Despite – and definitely not because of – his Day-Glo yellow trainers, oversized jacket, thumbs-up, fist-pumping, ‘effing and blinding’ geezer exterior Nigel Kennedy is – at heart – a genuine showman and a consummate musical artist and I warmed to him as never before as the evening progressed. With his talented – often smiling – small band there was a real joy of performing even when he had them scrabbling on their music stands through genuine surprise at what Kennedy had decided to launch into! So nothing we heard had any direct relation to what was in the programme. Some Bach was immediately followed by something Celtic, then it was back to Bach; we also heard Kennedy’s own elegiac Fallen Forest and for Stephane Grappelli he played his arrangement of Swing 39. Neither Grappelli nor Menuhin (‘It was a big privilege to go to his school … and a big privilege to get out of it!’) had Kennedy’s muscular sound or fearsome bowing but there was a palpable devotion to these two giants in his playing. His speedy effortless fingering and double-stopping had his Basildon audience enthralled, bringing them to their feet already at the end of the first half when in typical fashion he told us he knew what we were thinking and that we all wanted him to ‘p**s off’ so we could get to the interval bar … at that point Essex truly embraced Kennedy!

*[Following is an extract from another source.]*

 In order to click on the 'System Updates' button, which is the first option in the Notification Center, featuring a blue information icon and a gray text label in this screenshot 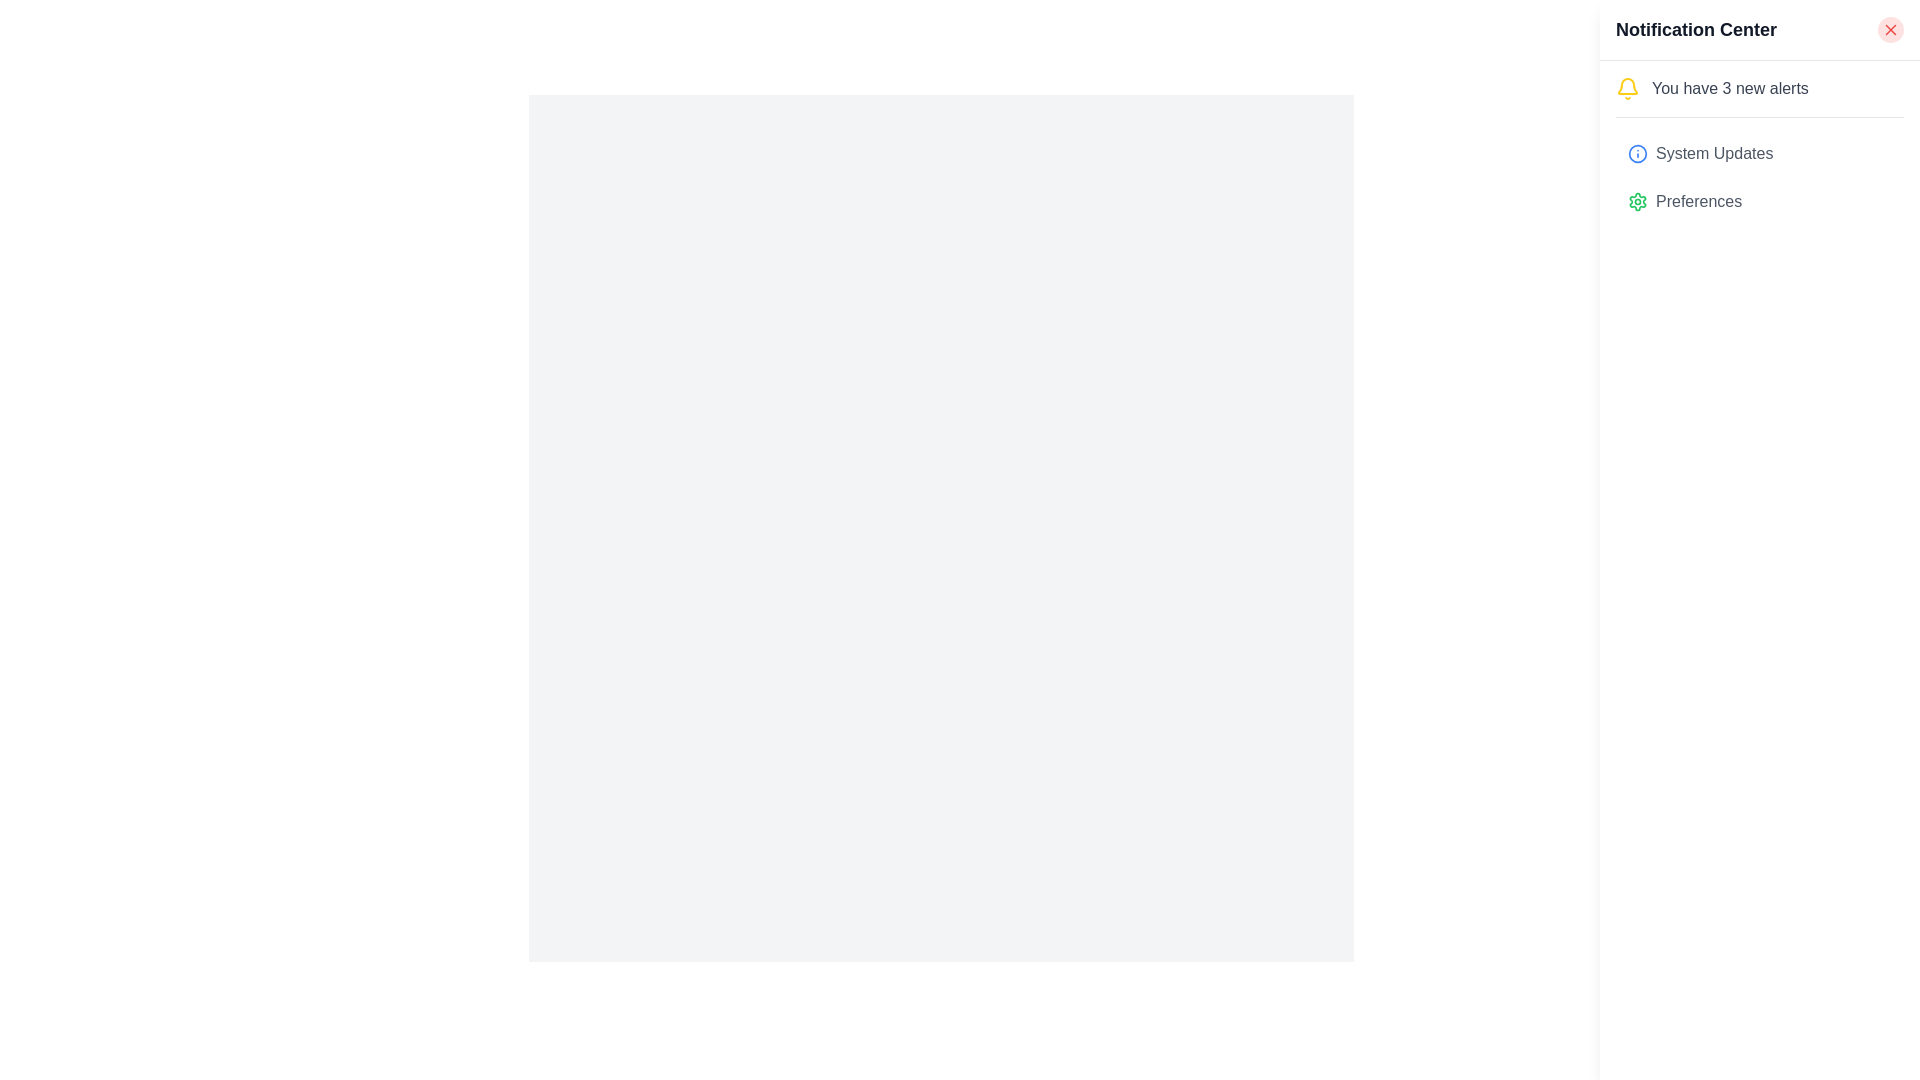, I will do `click(1760, 153)`.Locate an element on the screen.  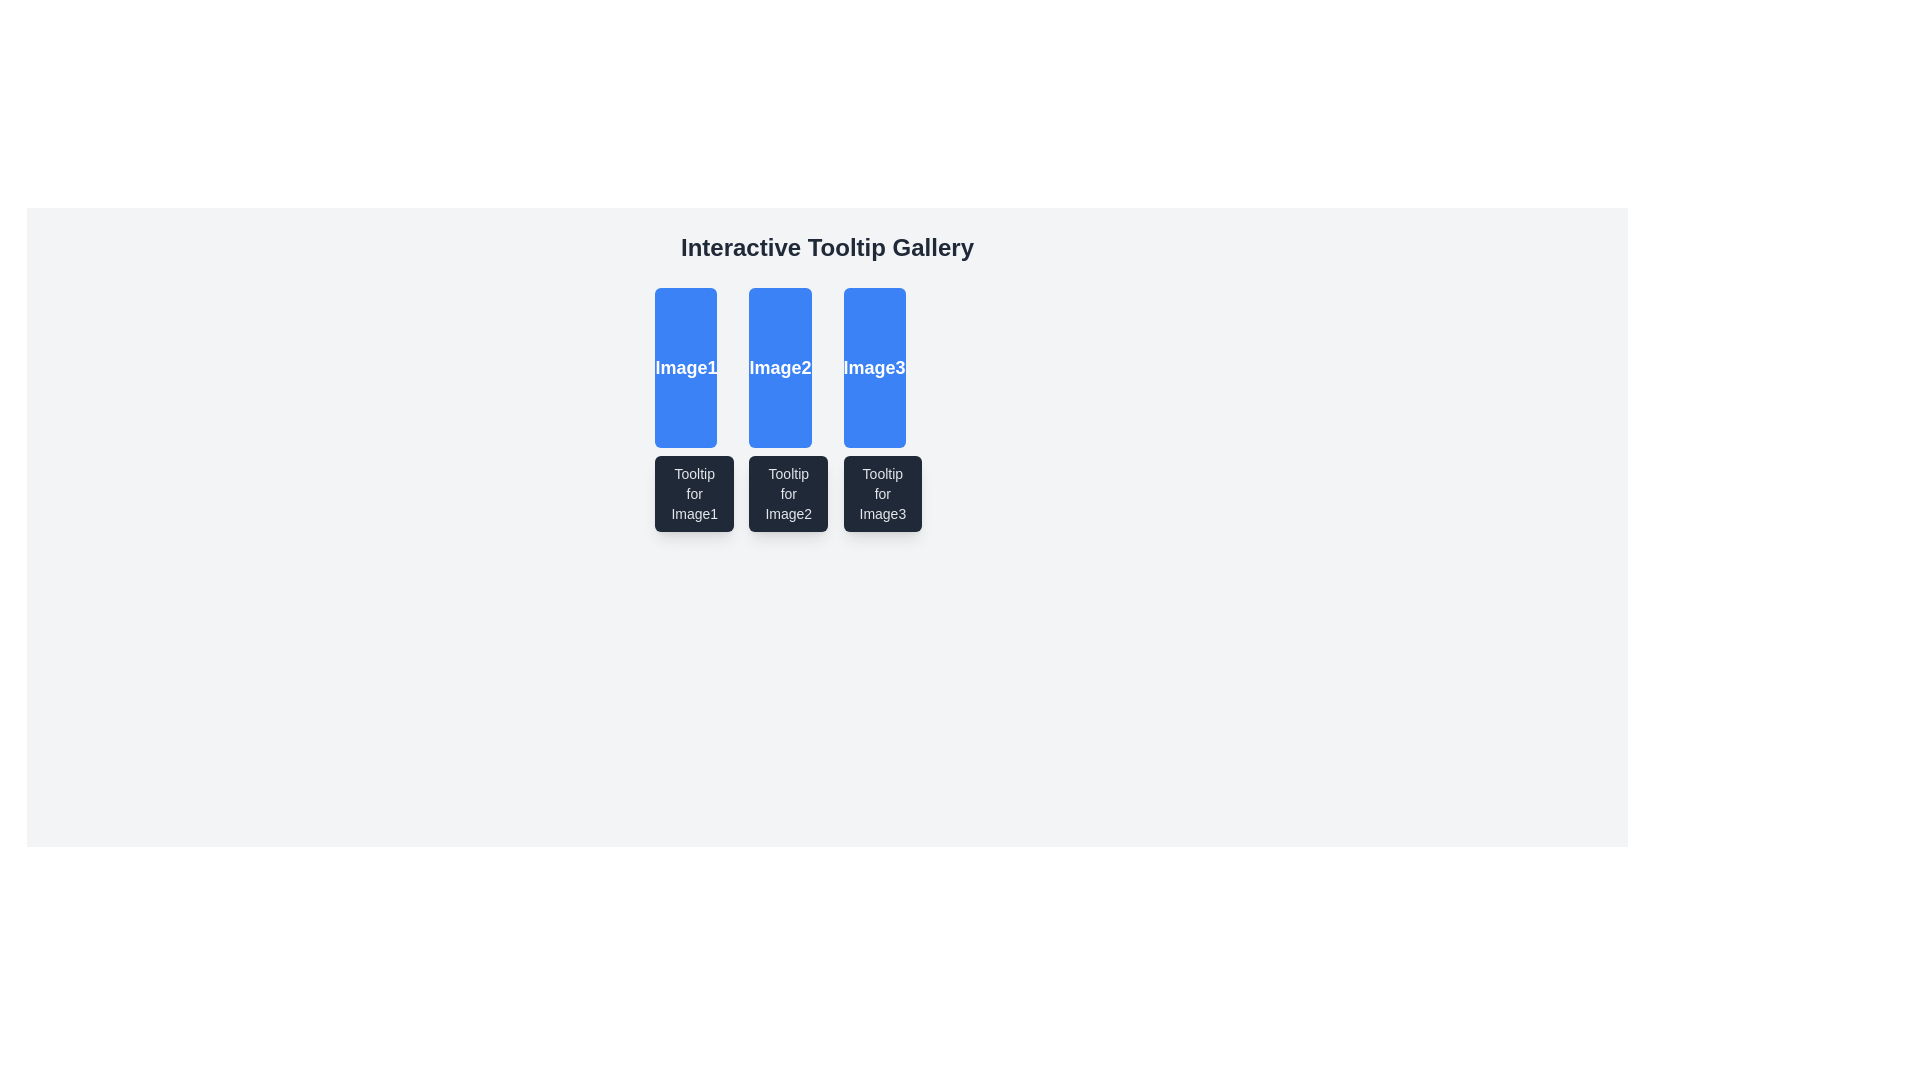
the tooltip that provides additional information related to the 'Image2' label, which is positioned directly below 'Image2' is located at coordinates (787, 493).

He deserves much credit for trying to reach as wide and audience as possible with his eclectic programming. The hour-long second half was a joy; he began with his own upbeat Blah Blah Blah (Talk Talk Talk), and amongst other things we heard Dia Jarka (in tribute to the guitarist/composer Jarek Śmietana and ‘influenced by the Beatles and slightly Indian music-ish’) and Śmietana’s own very mellow Sometime in Winter. Brahms’s Hungarian Dance No. 5 came next and was an absolute delight and transported me to a Viennese café with its shameless schmaltz even though it segued at one point into – what the Basildon audience would have recognised as – ‘the Theme from the Lone Ranger’!
The highlight of the entire evening for me was the first encore of the Londonderry Air (better known as Danny Boy) this was simple, basically unadorned, extremely poignant – and Nigel Kennedy at his very best. With a final flourish, when much fun was had by all during another arrangement of a Fats Waller piece, this wonderful concert ended and by now most of the audience gave Kennedy and his four musicians a well-deserved standing ovation.
There had been some great banter between ‘Nige’ and the audience and every woman’s name was proclaimed his favourite and he dealt well with one over-enthusiastic elderly female admirer who just about controlled her interruptions. It seemed entirely heartfelt and genuine when Kennedy told us ‘Live music brings us together in a way nothing else does’ and ended by thanking us all for ‘listening so attentively’ and remarking how there had been ‘a proper warm, good, vibe in the house’.
Thanks Nigel for a great evening and something that was so close to home for once!